● Exercise aim:
Set down the material exactly. Keep every line.

● Data for review:
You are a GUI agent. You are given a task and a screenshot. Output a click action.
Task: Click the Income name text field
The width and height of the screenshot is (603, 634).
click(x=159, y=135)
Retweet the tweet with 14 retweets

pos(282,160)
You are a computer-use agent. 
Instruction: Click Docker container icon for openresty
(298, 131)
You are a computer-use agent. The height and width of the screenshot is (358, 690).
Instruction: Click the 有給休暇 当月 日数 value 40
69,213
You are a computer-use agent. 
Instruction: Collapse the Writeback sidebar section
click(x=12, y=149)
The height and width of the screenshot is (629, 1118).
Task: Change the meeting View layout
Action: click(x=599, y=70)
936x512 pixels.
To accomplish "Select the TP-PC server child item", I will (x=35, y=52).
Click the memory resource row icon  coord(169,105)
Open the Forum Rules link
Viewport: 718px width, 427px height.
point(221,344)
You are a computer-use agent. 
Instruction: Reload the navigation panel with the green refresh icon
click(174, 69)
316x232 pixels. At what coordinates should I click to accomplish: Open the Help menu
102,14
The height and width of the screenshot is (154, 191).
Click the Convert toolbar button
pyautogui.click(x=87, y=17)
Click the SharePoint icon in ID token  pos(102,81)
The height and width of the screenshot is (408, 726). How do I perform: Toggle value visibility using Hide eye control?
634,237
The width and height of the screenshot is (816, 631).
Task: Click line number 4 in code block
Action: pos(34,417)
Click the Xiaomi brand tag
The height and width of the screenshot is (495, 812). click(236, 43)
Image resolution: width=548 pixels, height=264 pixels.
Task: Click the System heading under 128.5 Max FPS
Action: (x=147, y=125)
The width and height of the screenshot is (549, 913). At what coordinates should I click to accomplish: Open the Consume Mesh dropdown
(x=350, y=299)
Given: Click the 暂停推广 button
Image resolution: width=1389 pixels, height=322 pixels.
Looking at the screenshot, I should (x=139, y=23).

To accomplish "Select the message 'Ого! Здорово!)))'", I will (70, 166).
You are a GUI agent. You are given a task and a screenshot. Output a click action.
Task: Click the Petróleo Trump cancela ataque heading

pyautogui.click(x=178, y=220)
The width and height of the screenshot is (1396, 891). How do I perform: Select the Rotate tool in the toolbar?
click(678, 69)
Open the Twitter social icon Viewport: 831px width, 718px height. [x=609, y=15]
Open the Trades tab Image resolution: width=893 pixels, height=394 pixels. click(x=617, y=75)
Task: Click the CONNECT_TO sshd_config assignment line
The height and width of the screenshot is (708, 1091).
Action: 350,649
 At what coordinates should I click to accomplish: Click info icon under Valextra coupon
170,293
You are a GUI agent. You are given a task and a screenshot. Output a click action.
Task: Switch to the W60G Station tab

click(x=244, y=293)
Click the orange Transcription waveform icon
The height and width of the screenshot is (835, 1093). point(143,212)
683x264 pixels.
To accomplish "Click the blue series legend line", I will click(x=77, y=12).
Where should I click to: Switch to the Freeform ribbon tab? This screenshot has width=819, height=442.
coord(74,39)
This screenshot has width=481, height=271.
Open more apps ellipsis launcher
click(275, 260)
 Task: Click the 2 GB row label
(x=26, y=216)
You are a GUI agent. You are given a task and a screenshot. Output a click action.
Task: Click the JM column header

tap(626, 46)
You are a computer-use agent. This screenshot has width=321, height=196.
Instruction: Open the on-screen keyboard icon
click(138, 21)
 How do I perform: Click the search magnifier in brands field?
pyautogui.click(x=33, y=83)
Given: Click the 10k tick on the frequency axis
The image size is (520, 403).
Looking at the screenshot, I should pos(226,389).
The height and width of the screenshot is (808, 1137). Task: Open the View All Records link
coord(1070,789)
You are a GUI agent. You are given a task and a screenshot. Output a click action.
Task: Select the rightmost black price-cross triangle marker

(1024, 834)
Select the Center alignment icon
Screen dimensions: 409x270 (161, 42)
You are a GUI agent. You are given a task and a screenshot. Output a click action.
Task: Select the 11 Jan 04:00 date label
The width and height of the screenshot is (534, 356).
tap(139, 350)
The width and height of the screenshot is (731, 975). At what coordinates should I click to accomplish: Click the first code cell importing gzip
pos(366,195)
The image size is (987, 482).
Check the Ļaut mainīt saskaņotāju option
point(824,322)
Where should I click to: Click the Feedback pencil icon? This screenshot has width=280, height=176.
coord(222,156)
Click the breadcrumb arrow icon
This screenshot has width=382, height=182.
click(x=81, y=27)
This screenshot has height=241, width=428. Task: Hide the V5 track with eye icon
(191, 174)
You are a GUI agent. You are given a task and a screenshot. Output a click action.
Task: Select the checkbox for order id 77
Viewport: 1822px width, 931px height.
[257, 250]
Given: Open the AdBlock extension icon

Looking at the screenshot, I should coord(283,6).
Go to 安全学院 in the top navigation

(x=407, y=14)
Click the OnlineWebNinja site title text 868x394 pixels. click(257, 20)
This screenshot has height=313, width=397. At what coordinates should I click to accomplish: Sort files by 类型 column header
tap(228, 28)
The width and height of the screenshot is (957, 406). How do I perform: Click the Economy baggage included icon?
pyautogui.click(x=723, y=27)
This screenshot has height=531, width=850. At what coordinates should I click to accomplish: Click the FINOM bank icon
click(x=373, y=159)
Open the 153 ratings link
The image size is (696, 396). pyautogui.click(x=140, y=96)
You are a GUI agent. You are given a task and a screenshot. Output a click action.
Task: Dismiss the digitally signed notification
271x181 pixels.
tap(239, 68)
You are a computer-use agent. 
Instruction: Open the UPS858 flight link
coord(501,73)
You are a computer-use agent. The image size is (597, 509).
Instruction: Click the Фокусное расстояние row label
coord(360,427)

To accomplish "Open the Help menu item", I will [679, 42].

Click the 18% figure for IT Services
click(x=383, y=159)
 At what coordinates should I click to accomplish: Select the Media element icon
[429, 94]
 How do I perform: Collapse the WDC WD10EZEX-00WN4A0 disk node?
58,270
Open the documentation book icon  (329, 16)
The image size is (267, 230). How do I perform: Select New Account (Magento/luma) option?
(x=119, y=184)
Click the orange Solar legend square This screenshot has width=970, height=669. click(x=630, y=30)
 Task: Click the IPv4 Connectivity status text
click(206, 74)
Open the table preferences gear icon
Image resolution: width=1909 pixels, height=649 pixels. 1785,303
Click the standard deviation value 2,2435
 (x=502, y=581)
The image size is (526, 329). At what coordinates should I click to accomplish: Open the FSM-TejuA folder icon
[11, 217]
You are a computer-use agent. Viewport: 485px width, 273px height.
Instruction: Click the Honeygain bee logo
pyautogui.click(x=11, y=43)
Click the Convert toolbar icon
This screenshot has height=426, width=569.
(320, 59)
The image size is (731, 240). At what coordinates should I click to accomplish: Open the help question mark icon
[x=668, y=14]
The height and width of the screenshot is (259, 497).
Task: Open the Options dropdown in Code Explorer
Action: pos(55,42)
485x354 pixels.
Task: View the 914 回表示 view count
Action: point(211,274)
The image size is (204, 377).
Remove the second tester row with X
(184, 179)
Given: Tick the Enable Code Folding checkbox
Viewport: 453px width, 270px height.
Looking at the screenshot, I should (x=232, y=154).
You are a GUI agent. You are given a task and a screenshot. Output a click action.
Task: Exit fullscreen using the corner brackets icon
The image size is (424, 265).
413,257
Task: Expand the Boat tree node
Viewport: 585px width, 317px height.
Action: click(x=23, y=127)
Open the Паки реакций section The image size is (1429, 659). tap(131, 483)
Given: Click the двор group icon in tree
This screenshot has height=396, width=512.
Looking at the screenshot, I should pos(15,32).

● Answer to the problem:
You are a GUI agent. You are given a task and a screenshot. Output a click action.
Task: Click the Income name text field
The width and height of the screenshot is (603, 634).
click(x=159, y=135)
Retweet the tweet with 14 retweets

pos(282,160)
You are a computer-use agent. 
Instruction: Click Docker container icon for openresty
(298, 131)
You are a computer-use agent. The height and width of the screenshot is (358, 690).
Instruction: Click the 有給休暇 当月 日数 value 40
69,213
You are a computer-use agent. 
Instruction: Collapse the Writeback sidebar section
click(x=12, y=149)
The height and width of the screenshot is (629, 1118).
Task: Change the meeting View layout
Action: click(x=599, y=70)
936x512 pixels.
To accomplish "Select the TP-PC server child item", I will (x=35, y=52).
Click the memory resource row icon  coord(169,105)
Open the Forum Rules link
Viewport: 718px width, 427px height.
point(221,344)
You are a computer-use agent. 
Instruction: Reload the navigation panel with the green refresh icon
click(174, 69)
316x232 pixels. At what coordinates should I click to accomplish: Open the Help menu
102,14
The height and width of the screenshot is (154, 191).
Click the Convert toolbar button
pyautogui.click(x=87, y=17)
Click the SharePoint icon in ID token  pos(102,81)
The height and width of the screenshot is (408, 726). How do I perform: Toggle value visibility using Hide eye control?
634,237
The width and height of the screenshot is (816, 631).
Task: Click line number 4 in code block
Action: pos(34,417)
Click the Xiaomi brand tag
The height and width of the screenshot is (495, 812). click(236, 43)
Image resolution: width=548 pixels, height=264 pixels.
Task: Click the System heading under 128.5 Max FPS
Action: (x=147, y=125)
The width and height of the screenshot is (549, 913). At what coordinates should I click to accomplish: Open the Consume Mesh dropdown
(x=350, y=299)
Given: Click the 暂停推广 button
Image resolution: width=1389 pixels, height=322 pixels.
Looking at the screenshot, I should (x=139, y=23).

To accomplish "Select the message 'Ого! Здорово!)))'", I will (70, 166).
You are a GUI agent. You are given a task and a screenshot. Output a click action.
Task: Click the Petróleo Trump cancela ataque heading

pyautogui.click(x=178, y=220)
The width and height of the screenshot is (1396, 891). How do I perform: Select the Rotate tool in the toolbar?
click(678, 69)
Open the Twitter social icon Viewport: 831px width, 718px height. [x=609, y=15]
Open the Trades tab Image resolution: width=893 pixels, height=394 pixels. click(x=617, y=75)
Task: Click the CONNECT_TO sshd_config assignment line
The height and width of the screenshot is (708, 1091).
Action: 350,649
 At what coordinates should I click to accomplish: Click info icon under Valextra coupon
170,293
You are a GUI agent. You are given a task and a screenshot. Output a click action.
Task: Switch to the W60G Station tab

click(x=244, y=293)
Click the orange Transcription waveform icon
The height and width of the screenshot is (835, 1093). point(143,212)
683x264 pixels.
To accomplish "Click the blue series legend line", I will click(x=77, y=12).
Where should I click to: Switch to the Freeform ribbon tab? This screenshot has width=819, height=442.
coord(74,39)
This screenshot has width=481, height=271.
Open more apps ellipsis launcher
click(275, 260)
 Task: Click the 2 GB row label
(x=26, y=216)
You are a GUI agent. You are given a task and a screenshot. Output a click action.
Task: Click the JM column header

tap(626, 46)
You are a computer-use agent. This screenshot has width=321, height=196.
Instruction: Open the on-screen keyboard icon
click(138, 21)
 How do I perform: Click the search magnifier in brands field?
pyautogui.click(x=33, y=83)
Given: Click the 10k tick on the frequency axis
The image size is (520, 403).
Looking at the screenshot, I should pos(226,389).
The height and width of the screenshot is (808, 1137). Task: Open the View All Records link
coord(1070,789)
You are a GUI agent. You are given a task and a screenshot. Output a click action.
Task: Select the rightmost black price-cross triangle marker

(1024, 834)
Select the Center alignment icon
Screen dimensions: 409x270 (161, 42)
You are a GUI agent. You are given a task and a screenshot. Output a click action.
Task: Select the 11 Jan 04:00 date label
The width and height of the screenshot is (534, 356).
tap(139, 350)
The width and height of the screenshot is (731, 975). At what coordinates should I click to accomplish: Click the first code cell importing gzip
pos(366,195)
The image size is (987, 482).
Check the Ļaut mainīt saskaņotāju option
point(824,322)
Where should I click to: Click the Feedback pencil icon? This screenshot has width=280, height=176.
coord(222,156)
Click the breadcrumb arrow icon
This screenshot has width=382, height=182.
click(x=81, y=27)
This screenshot has height=241, width=428. Task: Hide the V5 track with eye icon
(191, 174)
You are a GUI agent. You are given a task and a screenshot. Output a click action.
Task: Select the checkbox for order id 77
Viewport: 1822px width, 931px height.
[257, 250]
Given: Open the AdBlock extension icon

Looking at the screenshot, I should coord(283,6).
Go to 安全学院 in the top navigation

(x=407, y=14)
Click the OnlineWebNinja site title text 868x394 pixels. click(257, 20)
This screenshot has height=313, width=397. At what coordinates should I click to accomplish: Sort files by 类型 column header
tap(228, 28)
The width and height of the screenshot is (957, 406). How do I perform: Click the Economy baggage included icon?
pyautogui.click(x=723, y=27)
This screenshot has height=531, width=850. At what coordinates should I click to accomplish: Click the FINOM bank icon
click(x=373, y=159)
Open the 153 ratings link
The image size is (696, 396). pyautogui.click(x=140, y=96)
You are a GUI agent. You are given a task and a screenshot. Output a click action.
Task: Dismiss the digitally signed notification
271x181 pixels.
tap(239, 68)
You are a computer-use agent. 
Instruction: Open the UPS858 flight link
coord(501,73)
You are a computer-use agent. The image size is (597, 509).
Instruction: Click the Фокусное расстояние row label
coord(360,427)

To accomplish "Open the Help menu item", I will [679, 42].

Click the 18% figure for IT Services
click(x=383, y=159)
 At what coordinates should I click to accomplish: Select the Media element icon
[429, 94]
 How do I perform: Collapse the WDC WD10EZEX-00WN4A0 disk node?
58,270
Open the documentation book icon  (329, 16)
The image size is (267, 230). How do I perform: Select New Account (Magento/luma) option?
(x=119, y=184)
Click the orange Solar legend square This screenshot has width=970, height=669. click(x=630, y=30)
 Task: Click the IPv4 Connectivity status text
click(206, 74)
Open the table preferences gear icon
Image resolution: width=1909 pixels, height=649 pixels. 1785,303
Click the standard deviation value 2,2435
 (x=502, y=581)
The image size is (526, 329). At what coordinates should I click to accomplish: Open the FSM-TejuA folder icon
[11, 217]
You are a computer-use agent. Viewport: 485px width, 273px height.
Instruction: Click the Honeygain bee logo
pyautogui.click(x=11, y=43)
Click the Convert toolbar icon
This screenshot has height=426, width=569.
(320, 59)
The image size is (731, 240). At what coordinates should I click to accomplish: Open the help question mark icon
[x=668, y=14]
The height and width of the screenshot is (259, 497).
Task: Open the Options dropdown in Code Explorer
Action: pos(55,42)
485x354 pixels.
Task: View the 914 回表示 view count
Action: point(211,274)
The image size is (204, 377).
Remove the second tester row with X
(184, 179)
Given: Tick the Enable Code Folding checkbox
Viewport: 453px width, 270px height.
Looking at the screenshot, I should (x=232, y=154).
You are a GUI agent. You are given a task and a screenshot. Output a click action.
Task: Exit fullscreen using the corner brackets icon
The image size is (424, 265).
413,257
Task: Expand the Boat tree node
Viewport: 585px width, 317px height.
Action: click(x=23, y=127)
Open the Паки реакций section The image size is (1429, 659). tap(131, 483)
Given: Click the двор group icon in tree
This screenshot has height=396, width=512.
Looking at the screenshot, I should pos(15,32).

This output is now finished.